Work to be completed:
What is needed here is an exact copy of all the entries below.

Collected data:
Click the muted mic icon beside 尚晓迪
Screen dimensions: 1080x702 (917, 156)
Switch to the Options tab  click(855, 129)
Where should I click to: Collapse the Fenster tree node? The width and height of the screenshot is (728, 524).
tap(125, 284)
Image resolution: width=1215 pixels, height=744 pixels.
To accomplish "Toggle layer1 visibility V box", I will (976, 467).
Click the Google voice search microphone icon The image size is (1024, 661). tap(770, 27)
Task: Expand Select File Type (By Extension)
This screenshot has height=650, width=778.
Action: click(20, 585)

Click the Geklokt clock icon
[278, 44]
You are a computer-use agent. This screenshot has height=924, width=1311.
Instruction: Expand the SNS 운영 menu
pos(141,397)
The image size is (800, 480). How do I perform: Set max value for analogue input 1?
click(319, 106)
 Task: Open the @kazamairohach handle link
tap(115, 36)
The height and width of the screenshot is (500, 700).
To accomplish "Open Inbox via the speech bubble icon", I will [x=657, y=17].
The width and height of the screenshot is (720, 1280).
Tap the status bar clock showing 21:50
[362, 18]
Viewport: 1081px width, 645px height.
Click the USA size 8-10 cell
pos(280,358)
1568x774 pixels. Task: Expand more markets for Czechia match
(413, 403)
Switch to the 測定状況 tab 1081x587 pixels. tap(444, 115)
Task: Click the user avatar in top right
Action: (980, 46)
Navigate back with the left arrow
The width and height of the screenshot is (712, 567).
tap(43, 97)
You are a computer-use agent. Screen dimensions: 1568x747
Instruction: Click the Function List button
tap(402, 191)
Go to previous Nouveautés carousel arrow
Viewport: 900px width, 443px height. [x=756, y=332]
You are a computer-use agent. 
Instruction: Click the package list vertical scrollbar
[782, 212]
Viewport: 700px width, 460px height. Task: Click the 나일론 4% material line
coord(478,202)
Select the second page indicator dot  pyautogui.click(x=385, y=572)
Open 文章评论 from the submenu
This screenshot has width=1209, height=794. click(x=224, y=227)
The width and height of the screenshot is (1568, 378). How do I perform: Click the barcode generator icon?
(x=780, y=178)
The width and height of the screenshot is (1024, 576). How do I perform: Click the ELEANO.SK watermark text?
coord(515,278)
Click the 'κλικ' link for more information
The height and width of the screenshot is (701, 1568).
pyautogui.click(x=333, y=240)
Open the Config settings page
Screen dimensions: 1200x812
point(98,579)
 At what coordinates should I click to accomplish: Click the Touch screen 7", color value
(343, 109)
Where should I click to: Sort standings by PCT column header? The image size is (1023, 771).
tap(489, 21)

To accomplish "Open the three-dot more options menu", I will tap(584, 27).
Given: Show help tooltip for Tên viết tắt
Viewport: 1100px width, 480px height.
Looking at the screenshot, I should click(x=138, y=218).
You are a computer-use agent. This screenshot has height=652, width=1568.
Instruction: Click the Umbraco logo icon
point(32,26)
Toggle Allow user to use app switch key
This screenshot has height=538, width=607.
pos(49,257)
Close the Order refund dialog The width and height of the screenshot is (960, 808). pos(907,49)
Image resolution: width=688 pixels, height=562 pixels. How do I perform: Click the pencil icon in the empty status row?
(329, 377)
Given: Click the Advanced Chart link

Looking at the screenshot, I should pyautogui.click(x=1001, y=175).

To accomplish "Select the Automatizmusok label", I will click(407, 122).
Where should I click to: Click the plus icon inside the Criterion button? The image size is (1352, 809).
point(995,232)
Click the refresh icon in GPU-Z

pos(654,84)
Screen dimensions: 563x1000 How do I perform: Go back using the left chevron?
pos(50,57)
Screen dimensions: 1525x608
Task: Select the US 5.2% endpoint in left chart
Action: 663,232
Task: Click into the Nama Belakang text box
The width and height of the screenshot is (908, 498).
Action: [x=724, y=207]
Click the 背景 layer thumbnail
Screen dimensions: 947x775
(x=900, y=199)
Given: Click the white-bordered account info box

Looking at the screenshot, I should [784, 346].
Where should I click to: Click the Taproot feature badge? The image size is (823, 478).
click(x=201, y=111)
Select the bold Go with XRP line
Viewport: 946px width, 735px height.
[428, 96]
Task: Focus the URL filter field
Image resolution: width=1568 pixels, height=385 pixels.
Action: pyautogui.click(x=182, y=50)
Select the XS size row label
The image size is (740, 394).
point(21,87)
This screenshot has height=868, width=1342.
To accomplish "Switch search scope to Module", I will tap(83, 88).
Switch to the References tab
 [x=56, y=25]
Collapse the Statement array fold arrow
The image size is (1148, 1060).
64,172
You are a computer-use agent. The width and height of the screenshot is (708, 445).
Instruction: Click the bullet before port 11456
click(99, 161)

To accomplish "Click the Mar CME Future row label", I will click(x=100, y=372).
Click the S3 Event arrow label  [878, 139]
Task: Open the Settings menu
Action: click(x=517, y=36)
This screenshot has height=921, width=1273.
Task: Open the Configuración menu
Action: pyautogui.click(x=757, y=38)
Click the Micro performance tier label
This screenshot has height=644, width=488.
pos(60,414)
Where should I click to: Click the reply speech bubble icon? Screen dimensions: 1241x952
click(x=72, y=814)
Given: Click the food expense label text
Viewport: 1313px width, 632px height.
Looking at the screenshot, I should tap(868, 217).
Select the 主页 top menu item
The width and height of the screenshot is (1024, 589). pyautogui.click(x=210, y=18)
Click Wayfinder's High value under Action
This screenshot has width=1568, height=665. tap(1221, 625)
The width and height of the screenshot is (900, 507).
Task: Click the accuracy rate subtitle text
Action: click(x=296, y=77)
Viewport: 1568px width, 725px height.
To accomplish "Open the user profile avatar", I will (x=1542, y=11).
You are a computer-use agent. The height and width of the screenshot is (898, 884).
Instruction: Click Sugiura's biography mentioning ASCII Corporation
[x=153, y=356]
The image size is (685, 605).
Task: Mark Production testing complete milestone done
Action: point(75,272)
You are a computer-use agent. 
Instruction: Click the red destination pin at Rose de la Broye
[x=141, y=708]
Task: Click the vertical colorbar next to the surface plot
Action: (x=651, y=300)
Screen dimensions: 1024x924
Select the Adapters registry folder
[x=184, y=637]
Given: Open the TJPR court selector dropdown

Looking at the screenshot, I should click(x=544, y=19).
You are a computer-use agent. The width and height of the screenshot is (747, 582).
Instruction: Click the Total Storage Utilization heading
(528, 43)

Solution to the exercise:
Click the muted mic icon beside 尚晓迪
Screen dimensions: 1080x702 (917, 156)
Switch to the Options tab  click(855, 129)
Where should I click to: Collapse the Fenster tree node? The width and height of the screenshot is (728, 524).
tap(125, 284)
Image resolution: width=1215 pixels, height=744 pixels.
To accomplish "Toggle layer1 visibility V box", I will (976, 467).
Click the Google voice search microphone icon The image size is (1024, 661). tap(770, 27)
Task: Expand Select File Type (By Extension)
This screenshot has height=650, width=778.
Action: click(20, 585)

Click the Geklokt clock icon
[278, 44]
You are a computer-use agent. This screenshot has height=924, width=1311.
Instruction: Expand the SNS 운영 menu
pos(141,397)
The image size is (800, 480). How do I perform: Set max value for analogue input 1?
click(319, 106)
 Task: Open the @kazamairohach handle link
tap(115, 36)
The height and width of the screenshot is (500, 700).
To accomplish "Open Inbox via the speech bubble icon", I will [x=657, y=17].
The width and height of the screenshot is (720, 1280).
Tap the status bar clock showing 21:50
[362, 18]
Viewport: 1081px width, 645px height.
Click the USA size 8-10 cell
pos(280,358)
1568x774 pixels. Task: Expand more markets for Czechia match
(413, 403)
Switch to the 測定状況 tab 1081x587 pixels. tap(444, 115)
Task: Click the user avatar in top right
Action: (980, 46)
Navigate back with the left arrow
The width and height of the screenshot is (712, 567).
tap(43, 97)
You are a computer-use agent. Screen dimensions: 1568x747
Instruction: Click the Function List button
tap(402, 191)
Go to previous Nouveautés carousel arrow
Viewport: 900px width, 443px height. [x=756, y=332]
You are a computer-use agent. 
Instruction: Click the package list vertical scrollbar
[782, 212]
Viewport: 700px width, 460px height. Task: Click the 나일론 4% material line
coord(478,202)
Select the second page indicator dot  pyautogui.click(x=385, y=572)
Open 文章评论 from the submenu
This screenshot has width=1209, height=794. click(x=224, y=227)
The width and height of the screenshot is (1568, 378). How do I perform: Click the barcode generator icon?
(x=780, y=178)
The width and height of the screenshot is (1024, 576). How do I perform: Click the ELEANO.SK watermark text?
coord(515,278)
Click the 'κλικ' link for more information
The height and width of the screenshot is (701, 1568).
pyautogui.click(x=333, y=240)
Open the Config settings page
Screen dimensions: 1200x812
point(98,579)
 At what coordinates should I click to accomplish: Click the Touch screen 7", color value
(343, 109)
Where should I click to: Sort standings by PCT column header? The image size is (1023, 771).
tap(489, 21)

To accomplish "Open the three-dot more options menu", I will tap(584, 27).
Given: Show help tooltip for Tên viết tắt
Viewport: 1100px width, 480px height.
Looking at the screenshot, I should click(x=138, y=218).
You are a computer-use agent. This screenshot has height=652, width=1568.
Instruction: Click the Umbraco logo icon
point(32,26)
Toggle Allow user to use app switch key
This screenshot has height=538, width=607.
pos(49,257)
Close the Order refund dialog The width and height of the screenshot is (960, 808). pos(907,49)
Image resolution: width=688 pixels, height=562 pixels. How do I perform: Click the pencil icon in the empty status row?
(329, 377)
Given: Click the Advanced Chart link

Looking at the screenshot, I should pyautogui.click(x=1001, y=175).

To accomplish "Select the Automatizmusok label", I will click(407, 122).
Where should I click to: Click the plus icon inside the Criterion button? The image size is (1352, 809).
point(995,232)
Click the refresh icon in GPU-Z

pos(654,84)
Screen dimensions: 563x1000 How do I perform: Go back using the left chevron?
pos(50,57)
Screen dimensions: 1525x608
Task: Select the US 5.2% endpoint in left chart
Action: 663,232
Task: Click into the Nama Belakang text box
The width and height of the screenshot is (908, 498).
Action: [x=724, y=207]
Click the 背景 layer thumbnail
Screen dimensions: 947x775
(x=900, y=199)
Given: Click the white-bordered account info box

Looking at the screenshot, I should [784, 346].
Where should I click to: Click the Taproot feature badge? The image size is (823, 478).
click(x=201, y=111)
Select the bold Go with XRP line
Viewport: 946px width, 735px height.
[428, 96]
Task: Focus the URL filter field
Image resolution: width=1568 pixels, height=385 pixels.
Action: pyautogui.click(x=182, y=50)
Select the XS size row label
The image size is (740, 394).
point(21,87)
This screenshot has height=868, width=1342.
To accomplish "Switch search scope to Module", I will tap(83, 88).
Switch to the References tab
 [x=56, y=25]
Collapse the Statement array fold arrow
The image size is (1148, 1060).
64,172
You are a computer-use agent. The width and height of the screenshot is (708, 445).
Instruction: Click the bullet before port 11456
click(99, 161)

To accomplish "Click the Mar CME Future row label", I will click(x=100, y=372).
Click the S3 Event arrow label  [878, 139]
Task: Open the Settings menu
Action: click(x=517, y=36)
This screenshot has height=921, width=1273.
Task: Open the Configuración menu
Action: pyautogui.click(x=757, y=38)
Click the Micro performance tier label
This screenshot has height=644, width=488.
pos(60,414)
Where should I click to: Click the reply speech bubble icon? Screen dimensions: 1241x952
click(x=72, y=814)
Given: Click the food expense label text
Viewport: 1313px width, 632px height.
Looking at the screenshot, I should tap(868, 217).
Select the 主页 top menu item
The width and height of the screenshot is (1024, 589). pyautogui.click(x=210, y=18)
Click Wayfinder's High value under Action
This screenshot has width=1568, height=665. tap(1221, 625)
The width and height of the screenshot is (900, 507).
Task: Click the accuracy rate subtitle text
Action: click(x=296, y=77)
Viewport: 1568px width, 725px height.
To accomplish "Open the user profile avatar", I will (x=1542, y=11).
You are a computer-use agent. The height and width of the screenshot is (898, 884).
Instruction: Click Sugiura's biography mentioning ASCII Corporation
[x=153, y=356]
The image size is (685, 605).
Task: Mark Production testing complete milestone done
Action: point(75,272)
You are a computer-use agent. 
Instruction: Click the red destination pin at Rose de la Broye
[x=141, y=708]
Task: Click the vertical colorbar next to the surface plot
Action: (x=651, y=300)
Screen dimensions: 1024x924
Select the Adapters registry folder
[x=184, y=637]
Given: Open the TJPR court selector dropdown

Looking at the screenshot, I should click(x=544, y=19).
You are a computer-use agent. The width and height of the screenshot is (747, 582).
Instruction: Click the Total Storage Utilization heading
(528, 43)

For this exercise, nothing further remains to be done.